Due to the usual arithmetic conversions if two operands have the same conversion rank and one of the operands has unsigned integer type then the type of the expression has the same unsigned integer type.
From the C++ 17 Standard (5 Expressions, p.#10)
— Otherwise, if the operand that has unsigned integer type has rank
greater than or equal to the rank of the type of the other operand,
the operand with signed integer type shall be converted to the type of
the operand with unsigned integer type.
Pay attention to that the conversion rank of the type unsigned int
is equal to the rank of the type int
(signed int
). From the C++ 17 Standard (4.13 Integer conversion rank, p.#1)

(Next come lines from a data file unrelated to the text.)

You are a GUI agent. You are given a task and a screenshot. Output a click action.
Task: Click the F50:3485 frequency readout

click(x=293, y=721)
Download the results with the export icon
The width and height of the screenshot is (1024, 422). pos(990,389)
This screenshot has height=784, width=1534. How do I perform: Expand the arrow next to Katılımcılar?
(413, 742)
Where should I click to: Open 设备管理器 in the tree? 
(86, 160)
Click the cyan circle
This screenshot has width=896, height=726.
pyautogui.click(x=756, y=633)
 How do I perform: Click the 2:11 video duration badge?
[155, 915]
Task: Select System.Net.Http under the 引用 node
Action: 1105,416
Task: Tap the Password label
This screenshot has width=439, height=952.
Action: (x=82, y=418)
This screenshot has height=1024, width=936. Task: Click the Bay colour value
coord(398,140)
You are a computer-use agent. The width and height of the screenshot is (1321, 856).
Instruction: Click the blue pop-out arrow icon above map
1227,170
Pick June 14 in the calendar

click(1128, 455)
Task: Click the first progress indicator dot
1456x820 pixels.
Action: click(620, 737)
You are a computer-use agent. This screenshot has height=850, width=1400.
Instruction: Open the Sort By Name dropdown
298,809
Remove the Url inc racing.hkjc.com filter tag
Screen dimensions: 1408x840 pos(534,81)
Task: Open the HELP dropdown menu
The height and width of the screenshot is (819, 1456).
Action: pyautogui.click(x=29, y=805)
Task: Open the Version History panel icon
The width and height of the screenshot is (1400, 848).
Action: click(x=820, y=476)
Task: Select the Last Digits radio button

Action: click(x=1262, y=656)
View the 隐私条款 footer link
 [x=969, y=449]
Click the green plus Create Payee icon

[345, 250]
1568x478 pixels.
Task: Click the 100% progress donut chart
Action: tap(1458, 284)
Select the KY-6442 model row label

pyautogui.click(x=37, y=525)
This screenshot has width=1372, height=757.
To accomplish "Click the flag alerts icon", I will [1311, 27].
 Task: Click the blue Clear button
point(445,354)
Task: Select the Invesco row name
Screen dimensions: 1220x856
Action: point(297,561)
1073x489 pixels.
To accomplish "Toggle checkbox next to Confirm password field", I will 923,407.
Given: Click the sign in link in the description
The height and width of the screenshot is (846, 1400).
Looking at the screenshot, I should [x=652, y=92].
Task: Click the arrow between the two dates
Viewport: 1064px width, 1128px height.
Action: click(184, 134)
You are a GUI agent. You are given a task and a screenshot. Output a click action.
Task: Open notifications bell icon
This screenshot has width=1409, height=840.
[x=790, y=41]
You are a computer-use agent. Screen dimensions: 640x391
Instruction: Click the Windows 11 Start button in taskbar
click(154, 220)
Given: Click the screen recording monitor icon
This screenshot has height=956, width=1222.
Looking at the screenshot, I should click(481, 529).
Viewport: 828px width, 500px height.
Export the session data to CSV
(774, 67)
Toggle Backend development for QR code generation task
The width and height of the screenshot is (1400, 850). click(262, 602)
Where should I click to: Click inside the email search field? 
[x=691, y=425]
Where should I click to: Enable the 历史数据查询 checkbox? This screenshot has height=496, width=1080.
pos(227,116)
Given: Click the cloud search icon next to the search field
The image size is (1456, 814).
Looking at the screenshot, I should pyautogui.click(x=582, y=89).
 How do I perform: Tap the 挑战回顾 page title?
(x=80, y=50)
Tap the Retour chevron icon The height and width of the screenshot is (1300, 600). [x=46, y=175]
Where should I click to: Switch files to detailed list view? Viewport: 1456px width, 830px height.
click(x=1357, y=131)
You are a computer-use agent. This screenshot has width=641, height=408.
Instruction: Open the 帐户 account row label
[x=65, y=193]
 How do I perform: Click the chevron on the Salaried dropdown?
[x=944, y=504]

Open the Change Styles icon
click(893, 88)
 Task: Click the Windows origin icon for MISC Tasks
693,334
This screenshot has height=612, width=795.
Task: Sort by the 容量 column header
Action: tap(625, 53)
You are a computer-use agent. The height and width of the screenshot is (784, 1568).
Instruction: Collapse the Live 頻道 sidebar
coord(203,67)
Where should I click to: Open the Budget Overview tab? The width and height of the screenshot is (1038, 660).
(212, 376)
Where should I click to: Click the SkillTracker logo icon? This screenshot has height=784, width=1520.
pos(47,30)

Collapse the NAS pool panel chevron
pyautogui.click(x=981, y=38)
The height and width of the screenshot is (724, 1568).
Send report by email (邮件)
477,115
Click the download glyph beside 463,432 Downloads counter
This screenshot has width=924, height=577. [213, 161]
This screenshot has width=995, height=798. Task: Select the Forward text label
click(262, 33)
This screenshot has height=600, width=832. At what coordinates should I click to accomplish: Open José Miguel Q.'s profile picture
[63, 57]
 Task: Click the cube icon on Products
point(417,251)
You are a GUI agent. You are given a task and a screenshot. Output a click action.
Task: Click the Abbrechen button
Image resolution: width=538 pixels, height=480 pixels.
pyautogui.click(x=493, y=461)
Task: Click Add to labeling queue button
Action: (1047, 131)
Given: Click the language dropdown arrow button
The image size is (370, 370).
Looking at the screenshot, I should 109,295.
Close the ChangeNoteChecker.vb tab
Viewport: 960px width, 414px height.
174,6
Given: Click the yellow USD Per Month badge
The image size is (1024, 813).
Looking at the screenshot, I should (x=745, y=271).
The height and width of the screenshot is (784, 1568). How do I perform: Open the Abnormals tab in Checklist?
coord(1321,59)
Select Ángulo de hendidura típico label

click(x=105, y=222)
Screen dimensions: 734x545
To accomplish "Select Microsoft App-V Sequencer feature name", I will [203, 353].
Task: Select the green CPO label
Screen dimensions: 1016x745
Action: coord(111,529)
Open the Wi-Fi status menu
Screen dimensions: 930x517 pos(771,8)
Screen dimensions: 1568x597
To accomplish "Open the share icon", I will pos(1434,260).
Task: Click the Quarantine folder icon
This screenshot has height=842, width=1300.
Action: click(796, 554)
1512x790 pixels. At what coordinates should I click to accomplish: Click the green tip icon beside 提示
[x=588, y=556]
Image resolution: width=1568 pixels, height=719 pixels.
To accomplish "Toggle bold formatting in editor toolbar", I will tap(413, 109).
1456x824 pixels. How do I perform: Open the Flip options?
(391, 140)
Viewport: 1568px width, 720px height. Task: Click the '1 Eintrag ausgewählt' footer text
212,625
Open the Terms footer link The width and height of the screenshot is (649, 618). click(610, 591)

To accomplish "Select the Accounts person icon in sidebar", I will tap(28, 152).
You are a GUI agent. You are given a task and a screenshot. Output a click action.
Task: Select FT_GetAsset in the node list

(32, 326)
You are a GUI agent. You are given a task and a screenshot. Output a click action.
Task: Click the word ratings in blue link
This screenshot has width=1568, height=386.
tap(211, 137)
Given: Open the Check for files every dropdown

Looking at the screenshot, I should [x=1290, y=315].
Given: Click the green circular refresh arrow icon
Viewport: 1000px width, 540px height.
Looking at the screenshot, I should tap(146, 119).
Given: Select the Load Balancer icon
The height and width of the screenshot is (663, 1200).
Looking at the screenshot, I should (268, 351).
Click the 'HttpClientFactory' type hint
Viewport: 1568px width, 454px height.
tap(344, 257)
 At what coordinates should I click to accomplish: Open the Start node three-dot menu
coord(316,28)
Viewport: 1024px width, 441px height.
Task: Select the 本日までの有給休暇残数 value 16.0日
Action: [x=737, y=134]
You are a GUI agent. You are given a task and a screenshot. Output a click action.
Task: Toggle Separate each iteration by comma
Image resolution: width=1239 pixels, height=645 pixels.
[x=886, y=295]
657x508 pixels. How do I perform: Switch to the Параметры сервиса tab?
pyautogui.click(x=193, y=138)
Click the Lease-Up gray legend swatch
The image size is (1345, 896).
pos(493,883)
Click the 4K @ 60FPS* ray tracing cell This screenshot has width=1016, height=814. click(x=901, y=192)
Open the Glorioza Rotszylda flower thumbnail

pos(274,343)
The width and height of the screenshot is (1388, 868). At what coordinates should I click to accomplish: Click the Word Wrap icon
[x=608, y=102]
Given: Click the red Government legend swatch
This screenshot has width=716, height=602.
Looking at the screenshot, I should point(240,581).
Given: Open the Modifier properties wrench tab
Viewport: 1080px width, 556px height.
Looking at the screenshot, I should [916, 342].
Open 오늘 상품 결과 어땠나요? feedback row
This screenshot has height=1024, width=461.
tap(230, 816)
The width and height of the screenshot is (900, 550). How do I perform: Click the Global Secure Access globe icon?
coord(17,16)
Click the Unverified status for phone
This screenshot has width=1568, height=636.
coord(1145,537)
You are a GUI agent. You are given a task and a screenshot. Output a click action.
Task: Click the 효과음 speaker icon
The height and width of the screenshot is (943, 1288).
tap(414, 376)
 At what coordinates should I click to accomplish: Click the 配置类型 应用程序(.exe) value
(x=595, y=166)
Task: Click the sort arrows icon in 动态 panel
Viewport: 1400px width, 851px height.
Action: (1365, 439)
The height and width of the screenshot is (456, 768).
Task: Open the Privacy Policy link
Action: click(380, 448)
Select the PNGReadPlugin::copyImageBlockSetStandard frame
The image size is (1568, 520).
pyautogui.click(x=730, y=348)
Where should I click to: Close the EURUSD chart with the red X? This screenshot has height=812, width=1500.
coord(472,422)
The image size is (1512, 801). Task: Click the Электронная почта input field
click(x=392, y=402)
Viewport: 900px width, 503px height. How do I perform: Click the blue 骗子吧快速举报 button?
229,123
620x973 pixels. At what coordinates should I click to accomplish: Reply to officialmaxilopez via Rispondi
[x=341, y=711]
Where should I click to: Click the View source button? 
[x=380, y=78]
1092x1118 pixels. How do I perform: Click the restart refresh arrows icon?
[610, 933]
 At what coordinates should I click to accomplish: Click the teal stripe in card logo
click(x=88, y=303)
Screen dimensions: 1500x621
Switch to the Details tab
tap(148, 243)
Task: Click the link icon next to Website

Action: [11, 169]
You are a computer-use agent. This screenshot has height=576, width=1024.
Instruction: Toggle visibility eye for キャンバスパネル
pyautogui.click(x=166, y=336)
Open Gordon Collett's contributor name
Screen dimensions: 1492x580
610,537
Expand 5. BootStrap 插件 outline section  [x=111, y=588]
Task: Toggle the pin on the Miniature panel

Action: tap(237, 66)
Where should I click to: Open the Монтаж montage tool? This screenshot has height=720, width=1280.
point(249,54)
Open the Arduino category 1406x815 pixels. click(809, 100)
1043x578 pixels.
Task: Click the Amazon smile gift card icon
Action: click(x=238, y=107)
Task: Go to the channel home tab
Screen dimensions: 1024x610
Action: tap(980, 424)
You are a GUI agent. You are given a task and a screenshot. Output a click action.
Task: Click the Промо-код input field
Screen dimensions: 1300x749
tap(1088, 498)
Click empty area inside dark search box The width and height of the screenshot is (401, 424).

— The rank of any unsigned integer type shall equal the rank of the
corresponding signed integer type
A more interesting example is the following. Let's assume that there are two declarations
unsigned int x = 0;
long y = 0;
and the width of the both types is the same and equal for example to 4
bytes. As it is known the rank of the type long
is greater than the rank of the type unsigned int
. A question arises what id the type of the expression
x + y
The type of the expression is unsigned long
.:)
Here is a demonstrative program but instead of the types long
and unsigned int
there are used the types long long
and unsigned long
.
#include <iostream>
#include <iomanip>
#include <type_traits>
int main()
{
unsigned long int x = 0;
long long int y = 0;
std::cout << "sizeof( unsigned long ) = "
<< sizeof( unsigned long )
<< '\n';
std::cout << "sizeof( long long ) = "
<< sizeof( long long )
<< '\n';
std::cout << std::boolalpha
<< std::is_same<unsigned long long, decltype( x + y )>::value
<< '\n';
return 0;
}
The program output is
sizeof( unsigned long ) = 8
sizeof( long long ) = 8
true
That is the type of the expression x + y
is unsigned long long
though neither operand of the expression has this type.